Change "favorites star" to "starred items" everywhere in the lines below and reproduce them with nothing else altered.

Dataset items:

########

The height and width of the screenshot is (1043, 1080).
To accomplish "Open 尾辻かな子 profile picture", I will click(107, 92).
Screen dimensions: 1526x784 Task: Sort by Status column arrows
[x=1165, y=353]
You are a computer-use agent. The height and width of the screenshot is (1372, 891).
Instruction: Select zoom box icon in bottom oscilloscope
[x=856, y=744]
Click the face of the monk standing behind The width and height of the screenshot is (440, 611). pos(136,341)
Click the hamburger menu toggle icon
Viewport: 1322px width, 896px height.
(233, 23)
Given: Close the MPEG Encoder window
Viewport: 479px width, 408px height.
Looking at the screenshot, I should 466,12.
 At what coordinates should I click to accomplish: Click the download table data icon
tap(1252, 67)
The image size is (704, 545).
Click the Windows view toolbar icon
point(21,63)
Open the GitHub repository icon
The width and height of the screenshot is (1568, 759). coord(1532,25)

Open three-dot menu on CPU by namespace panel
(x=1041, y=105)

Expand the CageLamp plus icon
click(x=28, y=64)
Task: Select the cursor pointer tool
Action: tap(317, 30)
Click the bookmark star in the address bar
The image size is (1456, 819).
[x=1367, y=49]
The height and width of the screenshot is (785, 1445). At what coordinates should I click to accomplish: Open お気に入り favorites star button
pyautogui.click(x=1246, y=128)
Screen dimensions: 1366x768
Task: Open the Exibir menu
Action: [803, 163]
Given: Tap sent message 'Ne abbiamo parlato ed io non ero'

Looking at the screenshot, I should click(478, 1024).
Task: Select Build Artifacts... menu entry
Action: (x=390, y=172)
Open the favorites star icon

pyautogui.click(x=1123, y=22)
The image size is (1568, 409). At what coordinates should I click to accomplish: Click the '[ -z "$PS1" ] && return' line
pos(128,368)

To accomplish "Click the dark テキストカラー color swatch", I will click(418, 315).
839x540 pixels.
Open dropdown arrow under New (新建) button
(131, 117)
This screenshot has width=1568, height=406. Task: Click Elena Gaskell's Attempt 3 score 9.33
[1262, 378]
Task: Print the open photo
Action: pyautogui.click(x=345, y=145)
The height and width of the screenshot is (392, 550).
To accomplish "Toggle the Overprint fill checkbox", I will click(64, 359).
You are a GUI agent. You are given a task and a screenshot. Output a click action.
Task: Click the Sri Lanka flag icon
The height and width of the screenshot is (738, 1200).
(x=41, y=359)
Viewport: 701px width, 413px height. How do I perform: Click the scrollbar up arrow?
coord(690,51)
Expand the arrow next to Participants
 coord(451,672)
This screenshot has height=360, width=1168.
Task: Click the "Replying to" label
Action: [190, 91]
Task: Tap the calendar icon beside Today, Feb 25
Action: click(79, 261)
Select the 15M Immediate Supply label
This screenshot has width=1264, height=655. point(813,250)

########

*Exercise output*
The height and width of the screenshot is (1043, 1080).
To accomplish "Open 尾辻かな子 profile picture", I will click(107, 92).
Screen dimensions: 1526x784 Task: Sort by Status column arrows
[x=1165, y=353]
You are a computer-use agent. The height and width of the screenshot is (1372, 891).
Instruction: Select zoom box icon in bottom oscilloscope
[x=856, y=744]
Click the face of the monk standing behind The width and height of the screenshot is (440, 611). pos(136,341)
Click the hamburger menu toggle icon
Viewport: 1322px width, 896px height.
(233, 23)
Given: Close the MPEG Encoder window
Viewport: 479px width, 408px height.
Looking at the screenshot, I should 466,12.
 At what coordinates should I click to accomplish: Click the download table data icon
tap(1252, 67)
The image size is (704, 545).
Click the Windows view toolbar icon
point(21,63)
Open the GitHub repository icon
The width and height of the screenshot is (1568, 759). coord(1532,25)

Open three-dot menu on CPU by namespace panel
(x=1041, y=105)

Expand the CageLamp plus icon
click(x=28, y=64)
Task: Select the cursor pointer tool
Action: tap(317, 30)
Click the bookmark star in the address bar
The image size is (1456, 819).
[x=1367, y=49]
The height and width of the screenshot is (785, 1445). At what coordinates should I click to accomplish: Open お気に入り starred items button
pyautogui.click(x=1246, y=128)
Screen dimensions: 1366x768
Task: Open the Exibir menu
Action: [803, 163]
Given: Tap sent message 'Ne abbiamo parlato ed io non ero'

Looking at the screenshot, I should click(478, 1024).
Task: Select Build Artifacts... menu entry
Action: (x=390, y=172)
Open the starred items icon

pyautogui.click(x=1123, y=22)
The image size is (1568, 409). At what coordinates should I click to accomplish: Click the '[ -z "$PS1" ] && return' line
pos(128,368)

To accomplish "Click the dark テキストカラー color swatch", I will click(418, 315).
839x540 pixels.
Open dropdown arrow under New (新建) button
(131, 117)
This screenshot has width=1568, height=406. Task: Click Elena Gaskell's Attempt 3 score 9.33
[1262, 378]
Task: Print the open photo
Action: pyautogui.click(x=345, y=145)
The height and width of the screenshot is (392, 550).
To accomplish "Toggle the Overprint fill checkbox", I will click(64, 359).
You are a GUI agent. You are given a task and a screenshot. Output a click action.
Task: Click the Sri Lanka flag icon
The height and width of the screenshot is (738, 1200).
(x=41, y=359)
Viewport: 701px width, 413px height. How do I perform: Click the scrollbar up arrow?
coord(690,51)
Expand the arrow next to Participants
 coord(451,672)
This screenshot has height=360, width=1168.
Task: Click the "Replying to" label
Action: [190, 91]
Task: Tap the calendar icon beside Today, Feb 25
Action: click(79, 261)
Select the 15M Immediate Supply label
This screenshot has width=1264, height=655. point(813,250)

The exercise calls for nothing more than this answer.